Work instructions: Below are some entries. Repeat exactly the lines from the one with "At what coordinates should I click to accomplish: Click the zoom" through the one with "Open the Facebook", and only those.

START Supplied data

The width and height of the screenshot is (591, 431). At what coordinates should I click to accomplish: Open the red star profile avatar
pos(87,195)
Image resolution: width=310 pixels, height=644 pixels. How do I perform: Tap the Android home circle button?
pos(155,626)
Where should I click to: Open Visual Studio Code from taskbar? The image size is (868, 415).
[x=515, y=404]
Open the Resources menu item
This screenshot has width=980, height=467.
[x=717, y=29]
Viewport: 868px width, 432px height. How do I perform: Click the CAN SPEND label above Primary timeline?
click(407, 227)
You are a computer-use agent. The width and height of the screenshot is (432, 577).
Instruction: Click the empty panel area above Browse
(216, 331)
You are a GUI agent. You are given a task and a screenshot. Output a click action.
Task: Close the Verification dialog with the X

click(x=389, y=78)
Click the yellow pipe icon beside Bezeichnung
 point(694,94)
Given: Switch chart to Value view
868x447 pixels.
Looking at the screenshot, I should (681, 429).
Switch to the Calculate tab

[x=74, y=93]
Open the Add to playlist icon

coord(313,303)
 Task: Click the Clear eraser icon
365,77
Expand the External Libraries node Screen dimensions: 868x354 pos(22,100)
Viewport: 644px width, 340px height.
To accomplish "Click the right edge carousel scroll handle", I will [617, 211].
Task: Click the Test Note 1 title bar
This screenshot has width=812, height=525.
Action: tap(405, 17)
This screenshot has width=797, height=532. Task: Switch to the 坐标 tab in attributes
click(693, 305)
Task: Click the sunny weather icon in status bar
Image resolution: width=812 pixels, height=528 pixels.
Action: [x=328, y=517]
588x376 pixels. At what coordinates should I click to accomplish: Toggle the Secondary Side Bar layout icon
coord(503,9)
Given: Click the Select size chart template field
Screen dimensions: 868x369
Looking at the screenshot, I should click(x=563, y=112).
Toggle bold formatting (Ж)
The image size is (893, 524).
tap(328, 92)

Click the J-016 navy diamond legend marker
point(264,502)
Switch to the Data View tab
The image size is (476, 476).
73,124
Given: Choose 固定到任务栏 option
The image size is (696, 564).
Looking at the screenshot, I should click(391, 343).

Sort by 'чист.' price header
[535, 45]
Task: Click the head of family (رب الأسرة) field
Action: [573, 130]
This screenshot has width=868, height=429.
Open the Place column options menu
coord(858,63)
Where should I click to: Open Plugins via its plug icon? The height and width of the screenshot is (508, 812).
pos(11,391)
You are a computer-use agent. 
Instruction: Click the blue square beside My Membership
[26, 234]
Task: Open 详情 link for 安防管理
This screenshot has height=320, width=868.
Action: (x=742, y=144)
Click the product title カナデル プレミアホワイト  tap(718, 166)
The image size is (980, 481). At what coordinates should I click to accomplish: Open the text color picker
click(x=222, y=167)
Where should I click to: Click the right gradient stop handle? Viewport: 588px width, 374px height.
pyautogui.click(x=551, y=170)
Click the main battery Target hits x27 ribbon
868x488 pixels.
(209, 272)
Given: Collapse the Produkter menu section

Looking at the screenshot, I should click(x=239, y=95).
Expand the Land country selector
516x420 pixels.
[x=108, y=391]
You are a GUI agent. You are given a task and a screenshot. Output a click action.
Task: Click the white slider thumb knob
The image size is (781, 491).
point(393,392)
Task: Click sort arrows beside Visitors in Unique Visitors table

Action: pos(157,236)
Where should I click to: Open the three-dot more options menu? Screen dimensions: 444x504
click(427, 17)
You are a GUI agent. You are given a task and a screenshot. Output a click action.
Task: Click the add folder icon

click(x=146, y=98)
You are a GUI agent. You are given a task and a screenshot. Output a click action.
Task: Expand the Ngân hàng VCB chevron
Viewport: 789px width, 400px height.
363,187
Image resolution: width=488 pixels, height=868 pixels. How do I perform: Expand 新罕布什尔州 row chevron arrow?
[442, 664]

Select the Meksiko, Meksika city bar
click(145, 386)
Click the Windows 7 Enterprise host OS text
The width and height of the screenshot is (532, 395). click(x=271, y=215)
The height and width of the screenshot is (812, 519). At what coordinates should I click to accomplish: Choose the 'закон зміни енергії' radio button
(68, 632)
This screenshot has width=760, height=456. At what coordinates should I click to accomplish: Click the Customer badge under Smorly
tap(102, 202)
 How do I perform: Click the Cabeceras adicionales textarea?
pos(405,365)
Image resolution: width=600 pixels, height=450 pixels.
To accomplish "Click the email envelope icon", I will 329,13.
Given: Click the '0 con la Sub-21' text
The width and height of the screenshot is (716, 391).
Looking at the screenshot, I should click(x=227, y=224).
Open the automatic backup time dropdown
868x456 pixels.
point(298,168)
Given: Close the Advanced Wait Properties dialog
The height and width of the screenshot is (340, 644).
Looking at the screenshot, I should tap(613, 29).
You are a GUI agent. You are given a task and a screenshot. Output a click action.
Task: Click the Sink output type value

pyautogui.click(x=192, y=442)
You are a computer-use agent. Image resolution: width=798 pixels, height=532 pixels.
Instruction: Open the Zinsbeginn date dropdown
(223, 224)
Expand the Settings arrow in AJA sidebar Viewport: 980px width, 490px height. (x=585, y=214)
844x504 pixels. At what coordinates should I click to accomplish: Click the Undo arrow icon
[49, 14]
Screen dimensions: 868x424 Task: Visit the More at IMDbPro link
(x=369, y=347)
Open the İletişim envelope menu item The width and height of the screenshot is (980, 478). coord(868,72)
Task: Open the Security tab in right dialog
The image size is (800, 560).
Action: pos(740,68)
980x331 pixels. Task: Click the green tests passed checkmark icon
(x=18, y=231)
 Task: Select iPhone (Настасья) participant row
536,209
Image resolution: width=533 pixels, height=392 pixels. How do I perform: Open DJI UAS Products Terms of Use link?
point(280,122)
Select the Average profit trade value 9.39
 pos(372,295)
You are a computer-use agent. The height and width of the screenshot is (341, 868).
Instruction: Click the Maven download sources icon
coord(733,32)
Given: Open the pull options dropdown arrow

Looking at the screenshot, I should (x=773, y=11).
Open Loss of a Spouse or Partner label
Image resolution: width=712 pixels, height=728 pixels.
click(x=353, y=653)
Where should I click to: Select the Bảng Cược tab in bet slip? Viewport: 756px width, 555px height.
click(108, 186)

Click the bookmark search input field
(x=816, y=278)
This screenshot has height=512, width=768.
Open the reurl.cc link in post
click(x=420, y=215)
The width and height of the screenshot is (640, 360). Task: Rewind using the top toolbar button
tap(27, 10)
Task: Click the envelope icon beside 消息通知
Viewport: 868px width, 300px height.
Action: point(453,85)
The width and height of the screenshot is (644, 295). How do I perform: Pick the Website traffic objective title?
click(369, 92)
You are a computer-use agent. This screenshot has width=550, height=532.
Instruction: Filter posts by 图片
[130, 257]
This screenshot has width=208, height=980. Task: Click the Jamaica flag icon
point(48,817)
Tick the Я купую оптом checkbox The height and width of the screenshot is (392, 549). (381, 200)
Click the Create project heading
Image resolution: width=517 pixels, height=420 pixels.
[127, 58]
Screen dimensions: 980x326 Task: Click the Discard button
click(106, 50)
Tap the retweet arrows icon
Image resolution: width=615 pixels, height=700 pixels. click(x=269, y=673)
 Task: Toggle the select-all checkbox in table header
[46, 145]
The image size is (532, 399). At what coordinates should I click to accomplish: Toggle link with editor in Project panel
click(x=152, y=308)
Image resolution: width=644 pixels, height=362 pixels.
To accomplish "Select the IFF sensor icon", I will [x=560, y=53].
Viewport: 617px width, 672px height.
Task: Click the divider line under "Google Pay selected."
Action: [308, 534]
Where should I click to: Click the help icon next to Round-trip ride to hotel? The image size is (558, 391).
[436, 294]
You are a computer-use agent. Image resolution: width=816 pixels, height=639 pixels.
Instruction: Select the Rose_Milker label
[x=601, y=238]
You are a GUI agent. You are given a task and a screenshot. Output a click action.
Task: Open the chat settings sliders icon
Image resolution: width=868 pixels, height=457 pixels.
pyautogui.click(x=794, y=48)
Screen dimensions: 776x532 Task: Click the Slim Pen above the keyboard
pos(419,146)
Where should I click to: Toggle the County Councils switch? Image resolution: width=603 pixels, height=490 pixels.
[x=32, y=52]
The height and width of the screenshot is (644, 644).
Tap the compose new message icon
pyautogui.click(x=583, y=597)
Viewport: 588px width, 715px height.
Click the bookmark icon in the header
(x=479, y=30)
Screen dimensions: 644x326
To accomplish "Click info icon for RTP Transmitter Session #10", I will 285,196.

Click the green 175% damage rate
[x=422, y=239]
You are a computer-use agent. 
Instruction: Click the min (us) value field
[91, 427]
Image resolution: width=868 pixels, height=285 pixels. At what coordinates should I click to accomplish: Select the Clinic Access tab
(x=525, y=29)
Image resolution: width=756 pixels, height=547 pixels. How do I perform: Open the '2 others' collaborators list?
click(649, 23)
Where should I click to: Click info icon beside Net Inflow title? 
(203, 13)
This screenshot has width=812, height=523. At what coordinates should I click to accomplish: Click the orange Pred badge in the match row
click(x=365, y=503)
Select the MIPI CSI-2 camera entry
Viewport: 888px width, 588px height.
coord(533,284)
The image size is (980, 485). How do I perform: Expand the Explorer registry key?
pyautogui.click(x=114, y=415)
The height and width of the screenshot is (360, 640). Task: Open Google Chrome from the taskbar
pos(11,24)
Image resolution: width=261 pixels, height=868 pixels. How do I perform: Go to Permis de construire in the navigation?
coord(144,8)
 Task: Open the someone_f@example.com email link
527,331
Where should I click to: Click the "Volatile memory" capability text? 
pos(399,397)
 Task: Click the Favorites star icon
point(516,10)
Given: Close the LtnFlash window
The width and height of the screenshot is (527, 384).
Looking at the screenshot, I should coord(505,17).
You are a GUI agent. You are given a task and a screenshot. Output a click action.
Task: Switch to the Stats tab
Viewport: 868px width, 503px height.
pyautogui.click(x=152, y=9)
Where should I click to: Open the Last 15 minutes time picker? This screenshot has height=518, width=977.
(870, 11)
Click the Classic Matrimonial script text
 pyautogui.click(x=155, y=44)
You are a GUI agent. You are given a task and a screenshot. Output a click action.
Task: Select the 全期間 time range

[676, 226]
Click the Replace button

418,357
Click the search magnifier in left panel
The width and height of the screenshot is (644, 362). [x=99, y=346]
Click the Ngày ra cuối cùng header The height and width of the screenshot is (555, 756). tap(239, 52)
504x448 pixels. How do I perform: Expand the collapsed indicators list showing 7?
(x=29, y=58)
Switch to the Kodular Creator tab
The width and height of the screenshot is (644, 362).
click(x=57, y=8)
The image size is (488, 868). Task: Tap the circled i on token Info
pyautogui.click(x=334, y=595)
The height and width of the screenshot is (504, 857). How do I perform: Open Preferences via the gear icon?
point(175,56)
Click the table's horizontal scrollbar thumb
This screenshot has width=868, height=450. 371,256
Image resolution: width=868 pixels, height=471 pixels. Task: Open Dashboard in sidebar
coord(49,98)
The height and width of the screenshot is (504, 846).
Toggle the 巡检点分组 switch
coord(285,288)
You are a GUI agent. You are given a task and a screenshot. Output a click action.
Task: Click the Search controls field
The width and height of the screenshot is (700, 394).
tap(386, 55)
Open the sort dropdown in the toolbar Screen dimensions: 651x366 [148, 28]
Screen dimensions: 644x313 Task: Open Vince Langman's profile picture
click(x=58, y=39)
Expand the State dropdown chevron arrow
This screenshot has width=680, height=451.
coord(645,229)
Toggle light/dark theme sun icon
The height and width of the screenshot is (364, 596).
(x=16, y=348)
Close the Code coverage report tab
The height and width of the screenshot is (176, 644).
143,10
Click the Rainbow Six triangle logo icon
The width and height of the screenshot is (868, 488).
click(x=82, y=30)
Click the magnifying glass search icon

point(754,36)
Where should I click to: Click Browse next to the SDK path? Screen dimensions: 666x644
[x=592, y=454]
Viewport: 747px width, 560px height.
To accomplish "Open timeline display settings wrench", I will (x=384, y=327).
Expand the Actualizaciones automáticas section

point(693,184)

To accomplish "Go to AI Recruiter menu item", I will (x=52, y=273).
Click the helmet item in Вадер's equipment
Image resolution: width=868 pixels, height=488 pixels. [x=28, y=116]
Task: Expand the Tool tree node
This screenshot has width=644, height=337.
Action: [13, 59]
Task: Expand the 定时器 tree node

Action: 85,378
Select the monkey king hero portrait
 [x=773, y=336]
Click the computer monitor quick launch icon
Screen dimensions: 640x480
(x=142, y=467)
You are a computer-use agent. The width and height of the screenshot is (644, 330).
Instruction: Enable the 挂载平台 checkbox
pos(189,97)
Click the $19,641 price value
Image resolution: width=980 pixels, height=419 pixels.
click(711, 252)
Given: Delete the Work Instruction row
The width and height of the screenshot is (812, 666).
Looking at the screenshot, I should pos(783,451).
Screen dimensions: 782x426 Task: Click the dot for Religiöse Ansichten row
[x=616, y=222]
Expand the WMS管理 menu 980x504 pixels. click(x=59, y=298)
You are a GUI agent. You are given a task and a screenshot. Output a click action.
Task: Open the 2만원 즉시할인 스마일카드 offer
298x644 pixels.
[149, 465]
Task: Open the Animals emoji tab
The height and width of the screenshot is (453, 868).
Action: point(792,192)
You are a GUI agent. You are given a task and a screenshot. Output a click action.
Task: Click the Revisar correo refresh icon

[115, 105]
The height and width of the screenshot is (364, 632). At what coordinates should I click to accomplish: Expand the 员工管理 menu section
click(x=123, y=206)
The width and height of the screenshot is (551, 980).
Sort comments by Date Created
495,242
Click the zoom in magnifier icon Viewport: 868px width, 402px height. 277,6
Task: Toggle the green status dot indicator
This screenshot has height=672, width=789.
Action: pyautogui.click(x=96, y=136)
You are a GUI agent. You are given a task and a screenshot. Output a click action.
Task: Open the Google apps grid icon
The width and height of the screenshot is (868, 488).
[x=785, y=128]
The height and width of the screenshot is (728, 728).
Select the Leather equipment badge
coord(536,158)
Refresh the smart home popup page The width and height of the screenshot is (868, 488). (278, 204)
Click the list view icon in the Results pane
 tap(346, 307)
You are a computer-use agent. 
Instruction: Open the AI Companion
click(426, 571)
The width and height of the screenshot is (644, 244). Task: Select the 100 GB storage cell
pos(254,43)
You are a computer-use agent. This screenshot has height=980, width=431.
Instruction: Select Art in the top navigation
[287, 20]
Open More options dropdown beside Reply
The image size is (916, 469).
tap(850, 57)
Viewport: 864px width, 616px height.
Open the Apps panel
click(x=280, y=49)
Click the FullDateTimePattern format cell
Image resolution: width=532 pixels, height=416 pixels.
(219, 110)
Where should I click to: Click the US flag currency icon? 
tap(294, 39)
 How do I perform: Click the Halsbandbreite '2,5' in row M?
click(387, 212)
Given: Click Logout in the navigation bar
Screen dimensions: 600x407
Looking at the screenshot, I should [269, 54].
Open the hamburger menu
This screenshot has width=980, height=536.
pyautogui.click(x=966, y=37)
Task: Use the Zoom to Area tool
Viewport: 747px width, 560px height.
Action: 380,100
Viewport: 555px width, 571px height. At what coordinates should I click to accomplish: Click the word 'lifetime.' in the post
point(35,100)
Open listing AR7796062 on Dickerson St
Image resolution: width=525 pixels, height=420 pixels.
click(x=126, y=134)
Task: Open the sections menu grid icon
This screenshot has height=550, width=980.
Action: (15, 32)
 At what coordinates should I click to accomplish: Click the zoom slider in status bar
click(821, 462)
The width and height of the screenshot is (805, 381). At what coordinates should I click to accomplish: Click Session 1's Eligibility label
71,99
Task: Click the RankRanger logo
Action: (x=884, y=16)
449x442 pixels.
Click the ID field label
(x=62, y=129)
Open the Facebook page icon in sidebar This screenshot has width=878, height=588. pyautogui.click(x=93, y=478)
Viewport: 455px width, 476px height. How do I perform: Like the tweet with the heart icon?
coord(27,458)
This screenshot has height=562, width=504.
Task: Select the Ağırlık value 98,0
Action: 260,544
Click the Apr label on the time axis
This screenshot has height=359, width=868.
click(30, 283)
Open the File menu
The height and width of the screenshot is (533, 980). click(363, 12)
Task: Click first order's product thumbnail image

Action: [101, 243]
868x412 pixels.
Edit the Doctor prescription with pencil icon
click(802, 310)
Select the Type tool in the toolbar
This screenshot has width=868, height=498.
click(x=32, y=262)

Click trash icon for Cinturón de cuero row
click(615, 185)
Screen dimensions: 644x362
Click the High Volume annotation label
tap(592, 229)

END Supplied data

Answer for this exercise:
 At what coordinates should I click to accomplish: Click the zoom slider in status bar
click(821, 462)
The width and height of the screenshot is (805, 381). At what coordinates should I click to accomplish: Click Session 1's Eligibility label
71,99
Task: Click the RankRanger logo
Action: (x=884, y=16)
449x442 pixels.
Click the ID field label
(x=62, y=129)
Open the Facebook page icon in sidebar This screenshot has width=878, height=588. pyautogui.click(x=93, y=478)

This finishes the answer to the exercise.